Indeed, very well done.
It does appear well written, and have a good cover. It will be interesting to see what professional editing and cover design, plus Lulu's full marketing and PR support does for it.
Ron Miller said:
Think of those descriptive words he used! The "hammering" of the guns, the "whistle" of air being "split apart," the "red black roar" of an explosion...all of these are very evocative and add materially to the mood of the scene. He could have said, "There was gunfire and the sound of bullets and then an explosion," but he wasn't depending entirely on his reader's imaginations to fill in the vivid details.
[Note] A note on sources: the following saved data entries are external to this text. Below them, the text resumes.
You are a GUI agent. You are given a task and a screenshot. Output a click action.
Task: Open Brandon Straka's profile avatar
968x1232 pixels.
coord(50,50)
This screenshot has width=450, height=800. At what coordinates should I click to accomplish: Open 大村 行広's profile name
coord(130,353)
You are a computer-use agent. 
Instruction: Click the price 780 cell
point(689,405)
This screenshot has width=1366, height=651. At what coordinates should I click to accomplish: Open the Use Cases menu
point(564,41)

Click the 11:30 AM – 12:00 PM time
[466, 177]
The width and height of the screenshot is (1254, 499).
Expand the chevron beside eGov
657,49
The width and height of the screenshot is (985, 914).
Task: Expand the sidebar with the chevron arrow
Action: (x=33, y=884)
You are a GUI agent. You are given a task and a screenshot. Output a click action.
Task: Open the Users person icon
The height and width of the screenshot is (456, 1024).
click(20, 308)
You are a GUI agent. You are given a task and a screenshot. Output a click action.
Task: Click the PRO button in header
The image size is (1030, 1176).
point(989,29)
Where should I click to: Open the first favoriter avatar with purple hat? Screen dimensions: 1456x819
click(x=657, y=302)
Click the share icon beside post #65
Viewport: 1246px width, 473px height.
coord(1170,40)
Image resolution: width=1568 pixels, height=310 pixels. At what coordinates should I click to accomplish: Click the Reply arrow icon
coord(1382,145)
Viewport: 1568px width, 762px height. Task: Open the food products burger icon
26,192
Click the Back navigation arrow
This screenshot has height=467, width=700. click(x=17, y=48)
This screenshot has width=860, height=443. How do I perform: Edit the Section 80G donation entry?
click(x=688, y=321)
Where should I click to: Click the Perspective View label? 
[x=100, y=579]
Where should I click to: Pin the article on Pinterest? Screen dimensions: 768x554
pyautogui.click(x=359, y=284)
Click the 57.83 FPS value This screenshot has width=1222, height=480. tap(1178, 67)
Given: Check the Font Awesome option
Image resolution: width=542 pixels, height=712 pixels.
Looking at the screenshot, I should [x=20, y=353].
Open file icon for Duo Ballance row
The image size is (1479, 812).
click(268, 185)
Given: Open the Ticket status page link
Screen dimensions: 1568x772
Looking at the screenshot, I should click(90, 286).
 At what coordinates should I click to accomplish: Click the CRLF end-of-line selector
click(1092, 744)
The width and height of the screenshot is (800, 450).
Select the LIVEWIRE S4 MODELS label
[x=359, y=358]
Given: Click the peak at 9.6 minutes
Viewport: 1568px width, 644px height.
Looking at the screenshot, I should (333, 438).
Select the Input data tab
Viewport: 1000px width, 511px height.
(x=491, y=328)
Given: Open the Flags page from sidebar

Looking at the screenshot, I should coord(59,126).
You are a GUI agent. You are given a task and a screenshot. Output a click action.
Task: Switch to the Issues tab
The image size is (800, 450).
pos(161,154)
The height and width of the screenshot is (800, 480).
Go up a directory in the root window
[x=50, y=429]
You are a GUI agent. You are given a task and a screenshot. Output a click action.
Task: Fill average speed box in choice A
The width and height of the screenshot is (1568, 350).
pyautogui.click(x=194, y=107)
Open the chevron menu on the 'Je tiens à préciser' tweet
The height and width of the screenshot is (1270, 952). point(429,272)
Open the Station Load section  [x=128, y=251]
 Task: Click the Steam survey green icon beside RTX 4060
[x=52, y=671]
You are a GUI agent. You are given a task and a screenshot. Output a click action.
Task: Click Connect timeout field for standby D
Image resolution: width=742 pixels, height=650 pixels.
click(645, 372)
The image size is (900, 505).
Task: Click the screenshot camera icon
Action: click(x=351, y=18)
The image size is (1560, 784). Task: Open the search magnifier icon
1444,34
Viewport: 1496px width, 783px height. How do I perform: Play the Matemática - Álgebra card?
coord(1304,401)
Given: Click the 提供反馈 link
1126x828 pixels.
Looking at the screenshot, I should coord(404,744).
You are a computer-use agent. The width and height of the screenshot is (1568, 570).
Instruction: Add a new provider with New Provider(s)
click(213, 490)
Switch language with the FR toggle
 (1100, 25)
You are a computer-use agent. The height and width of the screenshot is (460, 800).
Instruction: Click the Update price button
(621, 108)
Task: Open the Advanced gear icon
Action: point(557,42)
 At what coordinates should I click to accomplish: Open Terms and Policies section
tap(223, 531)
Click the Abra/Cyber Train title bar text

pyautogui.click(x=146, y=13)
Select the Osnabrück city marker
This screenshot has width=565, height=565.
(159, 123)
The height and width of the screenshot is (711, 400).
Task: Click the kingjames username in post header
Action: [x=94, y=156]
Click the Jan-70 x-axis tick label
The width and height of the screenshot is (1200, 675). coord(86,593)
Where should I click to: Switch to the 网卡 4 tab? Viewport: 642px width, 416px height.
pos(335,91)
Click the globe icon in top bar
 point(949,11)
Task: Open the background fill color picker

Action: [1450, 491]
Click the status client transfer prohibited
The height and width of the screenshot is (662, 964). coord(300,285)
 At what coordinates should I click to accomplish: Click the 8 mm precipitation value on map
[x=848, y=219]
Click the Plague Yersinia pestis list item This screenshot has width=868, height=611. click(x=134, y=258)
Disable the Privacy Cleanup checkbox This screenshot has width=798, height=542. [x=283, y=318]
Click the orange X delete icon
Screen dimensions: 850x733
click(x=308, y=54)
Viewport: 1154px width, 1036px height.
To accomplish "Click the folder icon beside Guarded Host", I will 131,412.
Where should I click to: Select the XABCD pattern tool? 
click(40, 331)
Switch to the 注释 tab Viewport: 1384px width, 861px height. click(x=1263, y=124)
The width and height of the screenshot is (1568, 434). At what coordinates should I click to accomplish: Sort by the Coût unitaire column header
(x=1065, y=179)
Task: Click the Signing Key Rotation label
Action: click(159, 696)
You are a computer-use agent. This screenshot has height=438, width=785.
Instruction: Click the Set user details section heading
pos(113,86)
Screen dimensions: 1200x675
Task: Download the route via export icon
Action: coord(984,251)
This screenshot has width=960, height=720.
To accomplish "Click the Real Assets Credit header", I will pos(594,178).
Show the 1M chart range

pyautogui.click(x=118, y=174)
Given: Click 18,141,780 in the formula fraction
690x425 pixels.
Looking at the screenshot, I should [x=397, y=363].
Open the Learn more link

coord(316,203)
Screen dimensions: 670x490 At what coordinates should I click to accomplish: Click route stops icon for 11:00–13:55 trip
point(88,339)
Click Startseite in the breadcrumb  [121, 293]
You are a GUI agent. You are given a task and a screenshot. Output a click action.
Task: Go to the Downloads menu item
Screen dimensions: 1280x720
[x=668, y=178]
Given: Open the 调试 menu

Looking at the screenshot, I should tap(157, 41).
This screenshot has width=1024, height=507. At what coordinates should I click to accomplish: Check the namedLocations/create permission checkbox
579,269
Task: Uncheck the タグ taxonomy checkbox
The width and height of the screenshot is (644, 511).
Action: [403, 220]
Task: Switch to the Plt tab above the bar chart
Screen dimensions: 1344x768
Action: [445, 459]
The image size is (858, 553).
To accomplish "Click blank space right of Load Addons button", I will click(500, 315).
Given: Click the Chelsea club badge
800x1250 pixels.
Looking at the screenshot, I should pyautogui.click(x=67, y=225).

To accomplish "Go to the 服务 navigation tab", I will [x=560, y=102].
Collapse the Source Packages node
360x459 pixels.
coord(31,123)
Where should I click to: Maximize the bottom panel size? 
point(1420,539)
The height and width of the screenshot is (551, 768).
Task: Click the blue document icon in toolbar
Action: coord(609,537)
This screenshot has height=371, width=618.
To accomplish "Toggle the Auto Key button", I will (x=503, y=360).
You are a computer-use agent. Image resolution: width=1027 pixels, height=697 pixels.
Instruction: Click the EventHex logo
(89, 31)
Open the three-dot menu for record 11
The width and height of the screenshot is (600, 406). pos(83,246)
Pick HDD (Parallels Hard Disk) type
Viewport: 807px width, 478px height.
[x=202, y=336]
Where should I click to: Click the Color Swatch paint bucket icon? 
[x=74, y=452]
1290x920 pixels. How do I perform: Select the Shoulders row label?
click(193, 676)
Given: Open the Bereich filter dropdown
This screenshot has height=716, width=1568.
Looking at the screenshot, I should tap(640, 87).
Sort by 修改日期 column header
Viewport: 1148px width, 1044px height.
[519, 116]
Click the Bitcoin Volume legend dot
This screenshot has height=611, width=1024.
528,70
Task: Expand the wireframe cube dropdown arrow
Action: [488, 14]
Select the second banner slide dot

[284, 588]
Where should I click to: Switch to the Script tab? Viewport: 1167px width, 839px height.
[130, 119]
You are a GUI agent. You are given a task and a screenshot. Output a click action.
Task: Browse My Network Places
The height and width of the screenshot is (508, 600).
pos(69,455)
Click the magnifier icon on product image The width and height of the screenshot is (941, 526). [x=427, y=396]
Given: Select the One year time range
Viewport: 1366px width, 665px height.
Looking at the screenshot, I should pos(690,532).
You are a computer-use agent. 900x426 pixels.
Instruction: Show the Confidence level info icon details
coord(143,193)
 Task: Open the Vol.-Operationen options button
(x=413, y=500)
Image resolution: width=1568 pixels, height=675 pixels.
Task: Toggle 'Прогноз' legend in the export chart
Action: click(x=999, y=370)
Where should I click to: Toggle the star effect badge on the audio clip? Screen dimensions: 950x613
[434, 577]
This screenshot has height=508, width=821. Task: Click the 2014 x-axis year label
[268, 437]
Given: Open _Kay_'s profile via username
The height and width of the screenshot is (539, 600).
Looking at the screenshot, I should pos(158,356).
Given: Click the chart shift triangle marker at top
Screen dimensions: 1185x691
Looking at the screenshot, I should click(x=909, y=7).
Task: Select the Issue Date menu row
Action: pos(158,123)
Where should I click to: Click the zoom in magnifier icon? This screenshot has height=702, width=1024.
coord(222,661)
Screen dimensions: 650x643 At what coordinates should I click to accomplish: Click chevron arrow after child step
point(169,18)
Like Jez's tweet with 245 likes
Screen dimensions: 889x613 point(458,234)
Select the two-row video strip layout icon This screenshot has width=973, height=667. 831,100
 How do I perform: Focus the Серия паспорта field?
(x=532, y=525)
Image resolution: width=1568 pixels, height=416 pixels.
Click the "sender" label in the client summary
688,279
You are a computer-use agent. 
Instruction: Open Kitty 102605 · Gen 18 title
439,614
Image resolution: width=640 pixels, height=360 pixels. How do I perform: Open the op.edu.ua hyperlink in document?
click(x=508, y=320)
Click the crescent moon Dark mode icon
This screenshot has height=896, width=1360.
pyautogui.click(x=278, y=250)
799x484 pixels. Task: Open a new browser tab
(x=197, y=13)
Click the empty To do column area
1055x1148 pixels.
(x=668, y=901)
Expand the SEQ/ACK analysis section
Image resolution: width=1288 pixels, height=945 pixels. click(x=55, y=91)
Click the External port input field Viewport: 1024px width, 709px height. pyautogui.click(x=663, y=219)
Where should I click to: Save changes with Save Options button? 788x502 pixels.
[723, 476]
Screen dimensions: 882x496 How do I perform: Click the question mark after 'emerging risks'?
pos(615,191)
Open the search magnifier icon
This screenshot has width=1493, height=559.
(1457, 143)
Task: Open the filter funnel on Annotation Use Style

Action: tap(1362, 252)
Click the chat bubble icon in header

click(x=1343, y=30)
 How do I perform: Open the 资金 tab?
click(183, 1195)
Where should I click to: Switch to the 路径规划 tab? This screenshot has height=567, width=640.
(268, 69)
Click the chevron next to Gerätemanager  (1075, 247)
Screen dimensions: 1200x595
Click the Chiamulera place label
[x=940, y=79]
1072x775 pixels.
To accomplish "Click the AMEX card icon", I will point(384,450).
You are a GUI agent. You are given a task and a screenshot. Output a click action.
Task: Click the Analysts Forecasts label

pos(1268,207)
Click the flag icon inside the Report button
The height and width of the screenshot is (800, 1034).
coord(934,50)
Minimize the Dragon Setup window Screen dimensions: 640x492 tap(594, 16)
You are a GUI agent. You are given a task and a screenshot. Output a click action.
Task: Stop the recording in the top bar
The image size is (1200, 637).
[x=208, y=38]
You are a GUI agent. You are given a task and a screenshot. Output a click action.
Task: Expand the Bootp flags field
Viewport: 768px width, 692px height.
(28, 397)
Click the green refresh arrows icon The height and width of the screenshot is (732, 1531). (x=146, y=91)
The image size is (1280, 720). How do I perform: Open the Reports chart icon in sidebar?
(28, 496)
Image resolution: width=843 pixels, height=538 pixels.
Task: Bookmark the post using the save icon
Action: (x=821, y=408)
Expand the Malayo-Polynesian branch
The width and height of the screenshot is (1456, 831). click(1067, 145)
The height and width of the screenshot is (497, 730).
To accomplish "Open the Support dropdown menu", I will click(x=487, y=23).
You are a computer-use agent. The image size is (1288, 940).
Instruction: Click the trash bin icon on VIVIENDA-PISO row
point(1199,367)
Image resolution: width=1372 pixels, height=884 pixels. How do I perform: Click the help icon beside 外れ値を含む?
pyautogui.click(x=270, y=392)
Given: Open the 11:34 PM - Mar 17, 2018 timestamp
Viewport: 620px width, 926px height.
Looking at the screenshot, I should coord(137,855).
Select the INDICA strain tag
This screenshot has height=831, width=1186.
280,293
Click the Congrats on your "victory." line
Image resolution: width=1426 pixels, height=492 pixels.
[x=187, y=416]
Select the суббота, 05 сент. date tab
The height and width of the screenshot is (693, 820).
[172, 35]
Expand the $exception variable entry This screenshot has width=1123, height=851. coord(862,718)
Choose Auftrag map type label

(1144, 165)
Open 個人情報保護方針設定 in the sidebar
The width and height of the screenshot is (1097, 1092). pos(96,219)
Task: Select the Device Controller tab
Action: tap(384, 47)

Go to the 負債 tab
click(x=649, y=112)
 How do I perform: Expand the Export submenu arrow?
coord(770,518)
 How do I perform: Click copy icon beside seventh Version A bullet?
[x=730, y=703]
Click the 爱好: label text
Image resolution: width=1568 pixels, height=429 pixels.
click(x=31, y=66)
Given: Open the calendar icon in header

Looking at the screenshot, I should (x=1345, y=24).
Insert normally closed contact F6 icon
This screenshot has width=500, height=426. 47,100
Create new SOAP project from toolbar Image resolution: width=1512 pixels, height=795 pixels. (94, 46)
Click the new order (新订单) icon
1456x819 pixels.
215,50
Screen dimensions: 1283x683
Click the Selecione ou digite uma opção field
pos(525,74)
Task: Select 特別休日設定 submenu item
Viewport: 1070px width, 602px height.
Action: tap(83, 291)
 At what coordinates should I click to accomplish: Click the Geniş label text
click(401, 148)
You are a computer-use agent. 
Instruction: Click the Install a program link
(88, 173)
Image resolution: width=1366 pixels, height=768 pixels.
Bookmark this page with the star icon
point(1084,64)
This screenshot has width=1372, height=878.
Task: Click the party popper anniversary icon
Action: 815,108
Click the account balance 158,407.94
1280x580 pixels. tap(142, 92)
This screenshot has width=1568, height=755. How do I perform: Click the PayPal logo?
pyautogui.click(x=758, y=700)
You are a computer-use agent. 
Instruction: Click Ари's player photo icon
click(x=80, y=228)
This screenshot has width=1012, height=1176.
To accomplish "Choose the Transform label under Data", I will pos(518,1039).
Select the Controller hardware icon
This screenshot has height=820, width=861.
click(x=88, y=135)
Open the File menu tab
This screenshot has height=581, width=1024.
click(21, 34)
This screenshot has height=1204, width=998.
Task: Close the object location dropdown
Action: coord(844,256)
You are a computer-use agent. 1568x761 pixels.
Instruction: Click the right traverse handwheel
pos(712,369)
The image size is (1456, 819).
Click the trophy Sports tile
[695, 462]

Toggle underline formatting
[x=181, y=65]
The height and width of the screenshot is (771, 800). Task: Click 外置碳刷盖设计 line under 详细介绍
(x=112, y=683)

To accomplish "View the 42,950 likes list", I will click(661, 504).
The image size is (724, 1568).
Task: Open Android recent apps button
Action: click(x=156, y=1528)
It's what to leave out that's the challenge Ron. When you start down that path you can get carried away and it begins to sound ridiculous. You said you once painted some minimalist covers and it's so much easier to write in a more minimalist style, like my first version of the rape. Also I have to admit I think my second version was just more descriptive. How was it "showing."? I described what Patsy wore to go to the library. I described her journey culminating after further description, in a description of her rape and her journey back to her room and what she did there. I could have made it even more descriptive. I don't lack the vocabulary. By my descriptions of the above did I paint a picture of Patsy's character, like an artist does when s/he paints a portrait? Could you see the scene outside, which you would see so clearly if it was painted? Is showing just describing, but not just using adjectives. I could say Patsy has a pretty face, easy, but does that paint a picture of Patsy? I think not! However I could describe Patsy in more detail, her hair, her eyes etc, even use similes or metaphors, so you would have a clear picture of her. Isn't that just using description? Yes, you caught "too many thens." Perfectly true.
Just Kevin said:
So what about my idea?
So what about my idea?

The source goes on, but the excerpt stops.